Bickle becomes interested in Betsy (Cybill Shepherd), an aide for New York Senator Charles Palantine, who is running for the presidential nomination and is promising dramatic social change. She is initially intrigued by Bickle and agrees to a date with him after he flirts with her and sympathizes with her own apparent loneliness. On the date, however, Bickle is clueless about how to treat her, and thinks it a good idea to take her to a pornographic film. Offended, she ends the date early and takes a taxi home alone. The next day he tries to reconcile with Betsy, phoning her and sending her flowers, but all attempts are in vain.[2]
Rejected and depressed, Bickle begins to turn violent. Disgusted by what he witnesses while driving through the city, he decides to get organized and start getting in shape. He then buys a number of pistols from an illegal dealer a fellow cab driver told him about and practices a menacing speech in the mirror, while pulling out a revolver that he attached to a spring loaded holster on his left arm ("You talkin' to me?" was ad-libbed by DeNiro.) Being psychologically attached to Betsy and angry at the world, he begins to stalk Senator Palantine.
Bickle is revolted by what he considers the moral decay around him. Iris (Foster), a 12 year-old child prostitute, gets in his cab one night to escape her pimp.[2] Later he talks to her pimp and pays for her time, although he does not have sex with her and instead tries to convince her to leave her pimp. The next day, they meet for a breakfast and Bickle becomes obsessed with saving her, despite her lack of interest, explaining that she was "stoned" when she tried to escape, and that her pimp Matthew (Harvey Keitel), whom she calls "Sport", appears to be a kind and caring person.[2] Travis then tries to convince her to return home to her parents and go back to school, but fails. Of Sport, Bickle says, "Someone has to do something to him...he is the lowest kind of person on earth, He is the worst...sucking scum I have ever seen."[2]
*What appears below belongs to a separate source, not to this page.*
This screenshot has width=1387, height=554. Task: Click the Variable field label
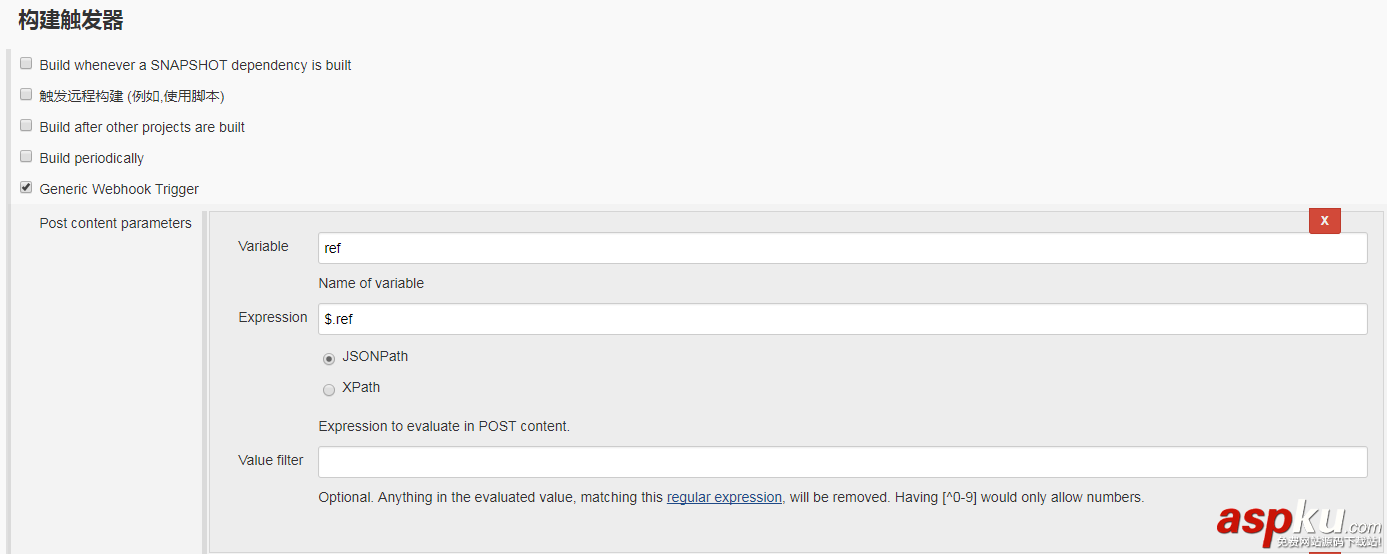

Bickle then attempts to assassinate Senator Palantine at a public rally. He is spotted by Secret Service men and flees.[2] Bickle returns to his apartment, then drives to Alphabet City where he shoots Sport, before storming into the brothel and killing the bouncer, the wounded Sport (who has followed Bickle), and Iris's mafioso customer.
A brief epilogue ends the film and shows Bickle recuperating from the incident. He receives a letter from Iris's parents who thank him for saving their daughter, and the media hails him as a hero for saving her.[2] Bickle returns to his job, where one of his fares is Betsy. She comments about his saving of Iris and Bickle's own media fame, yet Bickle denies being any sort of hero.
In the original draft of the screenplay, writer Paul Schrader had written the role of Sport as a black man. There were also additions of other negative black roles. Scorsese believed that this would give the film an overly racist subtext, so they were changed to white roles.[3]
Travis Bickle's first name was a homage to the Mick Travis character (played by Malcolm McDowell) in if.... (1968) and O Lucky Man! (1973), the latter of which was one of Scorsese's favorite films at the time.[citation needed]
When Bickle determines to assassinate Senator Palantine, he cuts his hair into a mohawk. This detail was suggested by actor Victor Magnotta, a friend of Scorsese's who had a small role as a Secret Service agent and who had served in Vietnam. Scorsese later noted, "Magnotta had talked about certain types of soldiers going into the jungle. They cut their hair in a certain way; looked like a mohawk... and you knew that was a special situation, a commando kind of situation, and people gave them wide berths ... we thought it was a good idea."[3]
The actress who played Iris's friend in the film was a working prostitute studied by Jodie Foster to help create her role.[3]
The climactic shoot-out was, for its era, intensely graphic.[4] To attain an "R" rating, Scorsese desaturated the colors, making the brightly-colored blood less prominent.[5] In later interviews, Scorsese commented that he was actually pleased by the color change and he considered it an improvement over the originally filmed scene, which has been lost. However, in the special edition DVD, Michael Chapman, the film's cinematographer, regrets the decision and the fact that no print with the unmuted colors exists anymore.
Some critics expressed concern over young Jodie Foster's presence during the climactic shoot-out. However, Foster stated that she was present during the setup and staging of the special effects used during the scene; the entire process was explained and demonstrated for her, step by step. Rather than being upset or traumatized, Foster said, she was fascinated and entertained by the behind-the-scenes preparation that went into the scene.[3] In addition, before being given the part, Foster was subjected to psychological testing to ensure that she would not be emotionally scarred by her role, in accordance with California Labor Board requirements.[6]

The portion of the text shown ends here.